> ----------------------------------------------------------------------
> DISCUSS:
> ----------------------------------------------------------------------
> 
> I have a couple of fairly straightforward things I'd
> like to briefly discuss...
> 
> [snip]
> 
> (3) section 8: Is there a potential exposure here in that
> a relying party who emits e.g.  certificate status checks
> or cert retrieval queries for an RPKI cert they've not
> previously seen is exposing something about the set of
> paths its traffic is likely to follow. (This is similar to
> why we have OCSP stapling in the web.) IIRC the RPKI specs
> may cover this but I suspect it'd be worth noting here as
> well even if so as this represents exposing something
> about BGP announcement content to off-path parties which I
> think is new for BGP. Is that a new thing for BGP? (I
> think the new aspect to the attack is that a bad actor who
> has already compromised some AS could more easily spot
> that traffic from the relying party's AS is likely to
> transit the compromised AS.)

I am not sure what you mean by a "compromised AS,” but it may not matters …

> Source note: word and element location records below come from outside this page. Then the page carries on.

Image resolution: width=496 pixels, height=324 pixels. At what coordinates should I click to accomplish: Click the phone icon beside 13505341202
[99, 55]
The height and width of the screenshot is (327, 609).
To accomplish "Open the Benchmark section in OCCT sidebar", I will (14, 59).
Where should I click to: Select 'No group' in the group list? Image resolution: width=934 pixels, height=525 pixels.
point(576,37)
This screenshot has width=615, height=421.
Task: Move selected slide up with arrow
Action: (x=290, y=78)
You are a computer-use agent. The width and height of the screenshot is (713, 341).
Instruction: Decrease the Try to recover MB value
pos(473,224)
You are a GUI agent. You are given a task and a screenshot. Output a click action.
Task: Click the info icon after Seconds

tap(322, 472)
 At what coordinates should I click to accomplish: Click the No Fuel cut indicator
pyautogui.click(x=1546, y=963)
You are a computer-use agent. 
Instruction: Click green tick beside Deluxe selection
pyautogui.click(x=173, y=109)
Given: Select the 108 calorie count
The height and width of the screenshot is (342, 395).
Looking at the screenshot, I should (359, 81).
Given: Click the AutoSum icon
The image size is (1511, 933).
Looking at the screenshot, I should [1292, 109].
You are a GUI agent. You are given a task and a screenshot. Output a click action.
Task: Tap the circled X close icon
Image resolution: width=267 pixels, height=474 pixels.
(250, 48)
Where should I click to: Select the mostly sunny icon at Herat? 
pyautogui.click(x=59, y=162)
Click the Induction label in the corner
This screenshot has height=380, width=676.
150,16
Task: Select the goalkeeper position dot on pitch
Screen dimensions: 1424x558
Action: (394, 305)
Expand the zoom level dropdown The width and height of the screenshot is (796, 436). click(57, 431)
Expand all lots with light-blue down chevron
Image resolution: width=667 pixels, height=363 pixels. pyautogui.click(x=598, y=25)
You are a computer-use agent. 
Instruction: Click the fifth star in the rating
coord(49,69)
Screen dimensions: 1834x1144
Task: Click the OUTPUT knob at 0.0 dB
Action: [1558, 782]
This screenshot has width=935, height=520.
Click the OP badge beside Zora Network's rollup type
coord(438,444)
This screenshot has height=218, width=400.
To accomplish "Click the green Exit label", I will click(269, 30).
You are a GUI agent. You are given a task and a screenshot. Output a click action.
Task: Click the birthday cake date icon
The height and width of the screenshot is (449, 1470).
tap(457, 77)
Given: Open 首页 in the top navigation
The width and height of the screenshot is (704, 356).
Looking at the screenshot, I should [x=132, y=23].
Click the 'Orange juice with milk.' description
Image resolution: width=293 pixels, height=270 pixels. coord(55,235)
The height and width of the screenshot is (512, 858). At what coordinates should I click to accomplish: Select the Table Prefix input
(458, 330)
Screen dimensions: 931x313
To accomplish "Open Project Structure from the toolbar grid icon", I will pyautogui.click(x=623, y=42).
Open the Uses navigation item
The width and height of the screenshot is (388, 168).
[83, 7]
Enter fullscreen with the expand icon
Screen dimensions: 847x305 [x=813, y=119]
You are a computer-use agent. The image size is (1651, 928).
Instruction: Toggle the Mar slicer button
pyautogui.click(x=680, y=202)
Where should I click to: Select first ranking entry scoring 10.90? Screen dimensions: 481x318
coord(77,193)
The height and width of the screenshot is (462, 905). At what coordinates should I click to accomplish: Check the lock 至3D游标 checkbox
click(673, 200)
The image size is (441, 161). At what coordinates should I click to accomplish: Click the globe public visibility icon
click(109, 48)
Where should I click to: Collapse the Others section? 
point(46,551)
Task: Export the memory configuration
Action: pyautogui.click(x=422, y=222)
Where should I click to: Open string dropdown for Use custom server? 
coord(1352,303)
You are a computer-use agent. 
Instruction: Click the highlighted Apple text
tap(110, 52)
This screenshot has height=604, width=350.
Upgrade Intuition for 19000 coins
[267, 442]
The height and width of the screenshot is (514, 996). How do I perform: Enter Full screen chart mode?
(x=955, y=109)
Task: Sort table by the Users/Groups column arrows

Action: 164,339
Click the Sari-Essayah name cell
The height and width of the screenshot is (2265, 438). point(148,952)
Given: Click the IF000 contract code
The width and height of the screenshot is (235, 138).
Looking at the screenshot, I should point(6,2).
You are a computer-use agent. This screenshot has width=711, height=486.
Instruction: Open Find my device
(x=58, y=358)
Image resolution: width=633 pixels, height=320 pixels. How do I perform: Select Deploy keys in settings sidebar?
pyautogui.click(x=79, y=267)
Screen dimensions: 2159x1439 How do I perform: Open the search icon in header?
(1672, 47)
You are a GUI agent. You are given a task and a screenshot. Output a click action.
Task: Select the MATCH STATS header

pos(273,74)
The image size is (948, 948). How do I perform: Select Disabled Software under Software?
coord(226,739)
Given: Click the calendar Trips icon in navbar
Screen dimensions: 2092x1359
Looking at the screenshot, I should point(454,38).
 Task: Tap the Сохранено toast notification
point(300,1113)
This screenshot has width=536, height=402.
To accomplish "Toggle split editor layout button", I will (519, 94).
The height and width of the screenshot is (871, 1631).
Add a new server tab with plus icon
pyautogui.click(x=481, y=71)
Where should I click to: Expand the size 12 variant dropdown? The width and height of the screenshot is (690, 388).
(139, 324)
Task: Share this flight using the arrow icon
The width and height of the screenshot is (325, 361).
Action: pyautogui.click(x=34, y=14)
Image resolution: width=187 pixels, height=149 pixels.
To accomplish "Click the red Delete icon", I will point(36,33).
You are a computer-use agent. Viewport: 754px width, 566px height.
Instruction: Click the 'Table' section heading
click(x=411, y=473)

If a link goes down, and that causes an alternative path to be selected, that 
forces the validation a new path which might involve a previously unvalidated 
AS.  If an OCSP responder or repository that provides RPKI objects is contacted 
as part of that validation, then some external entities can detect that 
something is changing.  That is, stuff not normally validated because it is 
associated with a unselected path gets fetched.

That said, the NOC could fetch a snapshot of the RPKI, then the exposure of the 
switch to a new path can be limited to that AS.  This assumes that the snapshot 
uses CRLs, which seems like a very reasonable choice in the RPKI.